Each line of the listing that contains "Task" should be found and copied.

Start of Block

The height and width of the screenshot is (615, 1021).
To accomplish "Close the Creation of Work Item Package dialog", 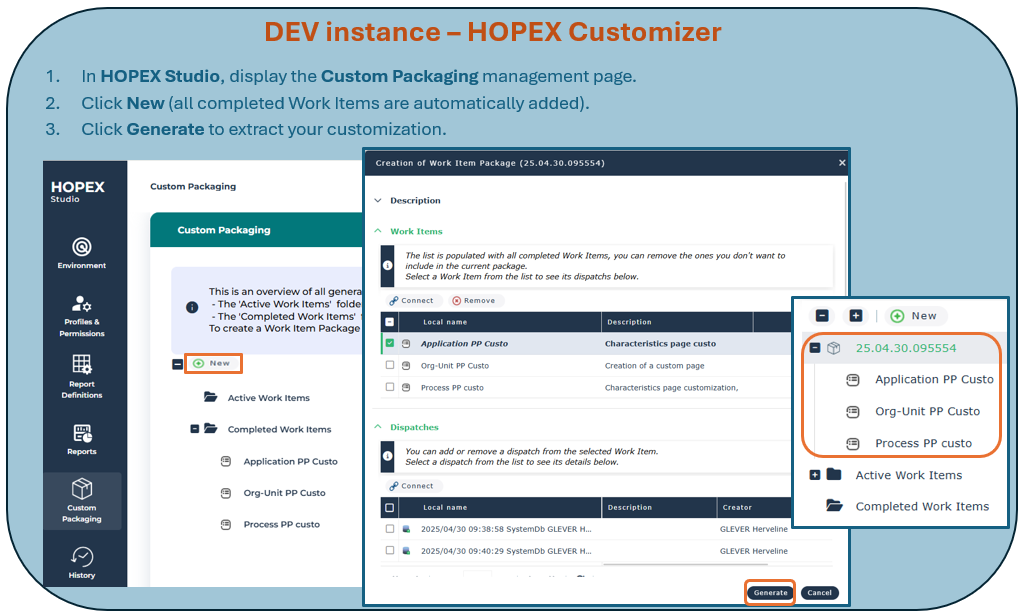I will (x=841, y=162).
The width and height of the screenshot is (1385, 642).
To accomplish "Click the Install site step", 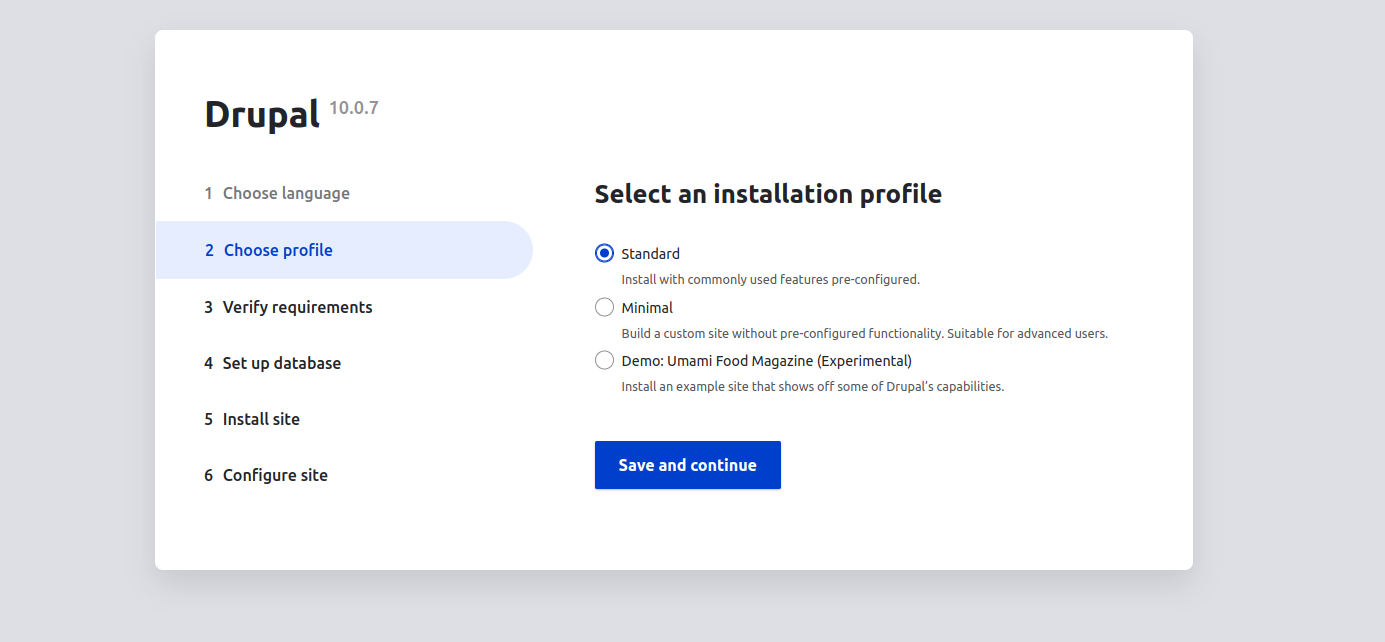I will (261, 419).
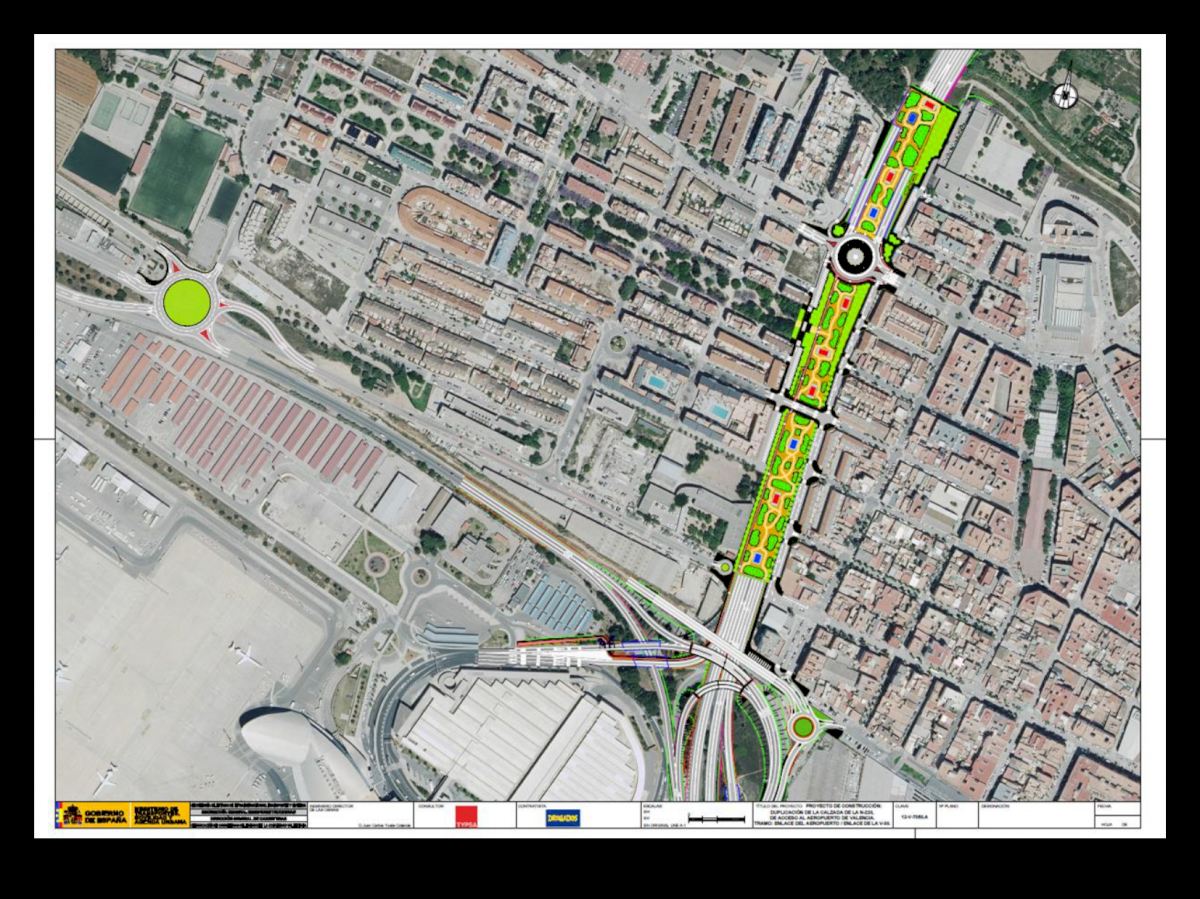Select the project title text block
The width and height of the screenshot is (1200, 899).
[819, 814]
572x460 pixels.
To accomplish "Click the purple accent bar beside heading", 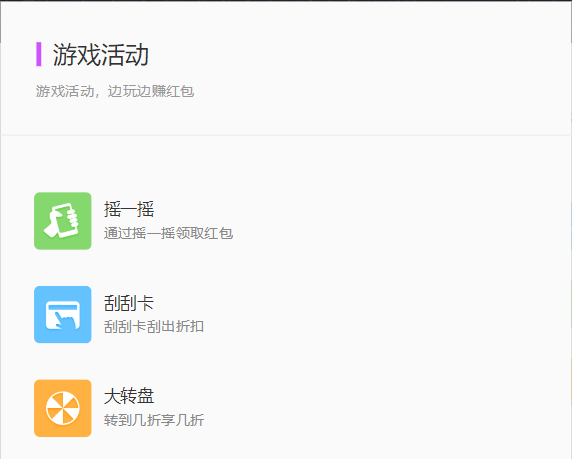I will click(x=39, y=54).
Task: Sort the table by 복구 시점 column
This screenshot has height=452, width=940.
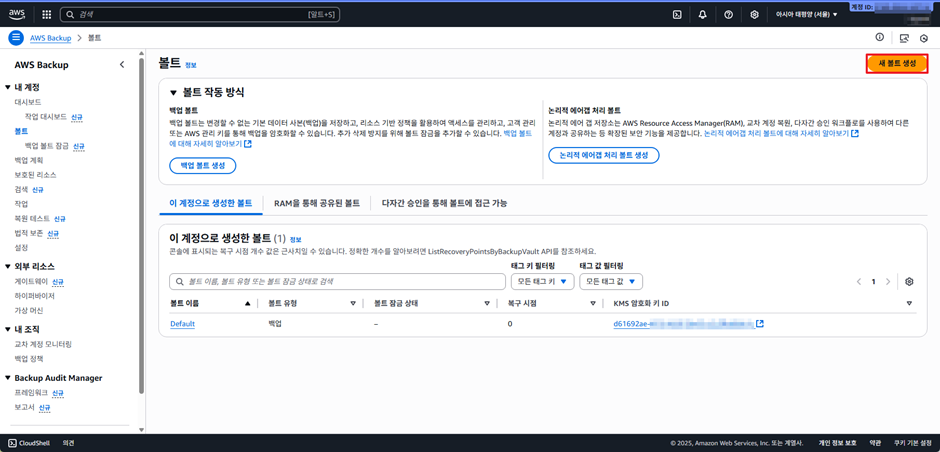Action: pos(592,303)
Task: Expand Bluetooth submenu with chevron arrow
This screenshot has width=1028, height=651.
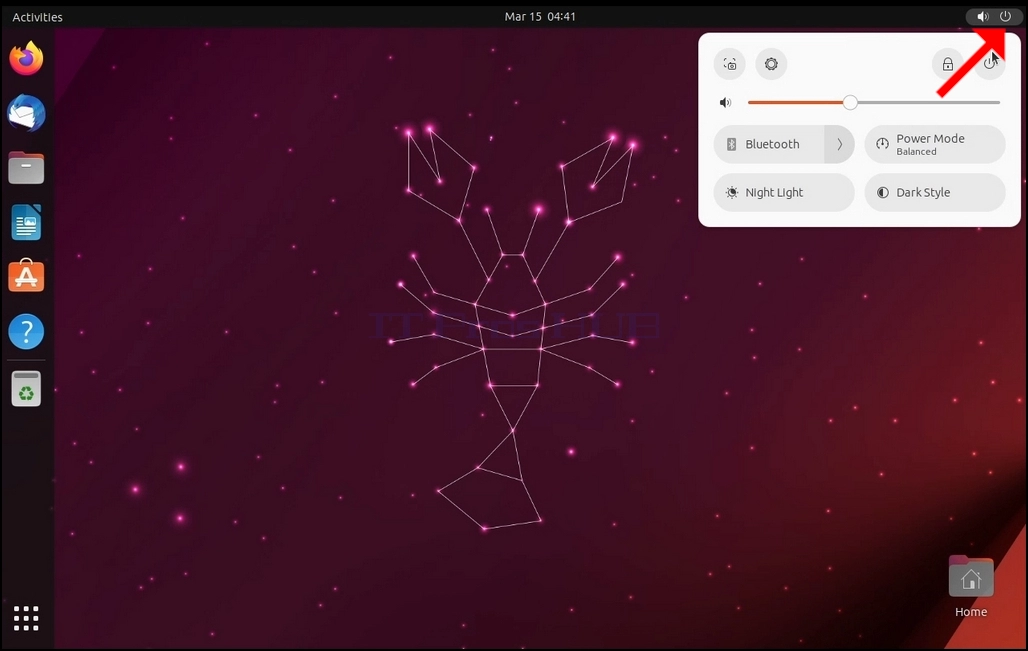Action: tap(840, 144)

End of Block
Start of Block

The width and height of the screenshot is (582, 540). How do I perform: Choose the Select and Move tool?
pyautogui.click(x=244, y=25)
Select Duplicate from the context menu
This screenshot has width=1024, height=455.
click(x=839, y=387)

End of Block

## PROBLEM SOLUTION
Task: Sort the table by 복구 시점 column
Task: Expand Bluetooth submenu with chevron arrow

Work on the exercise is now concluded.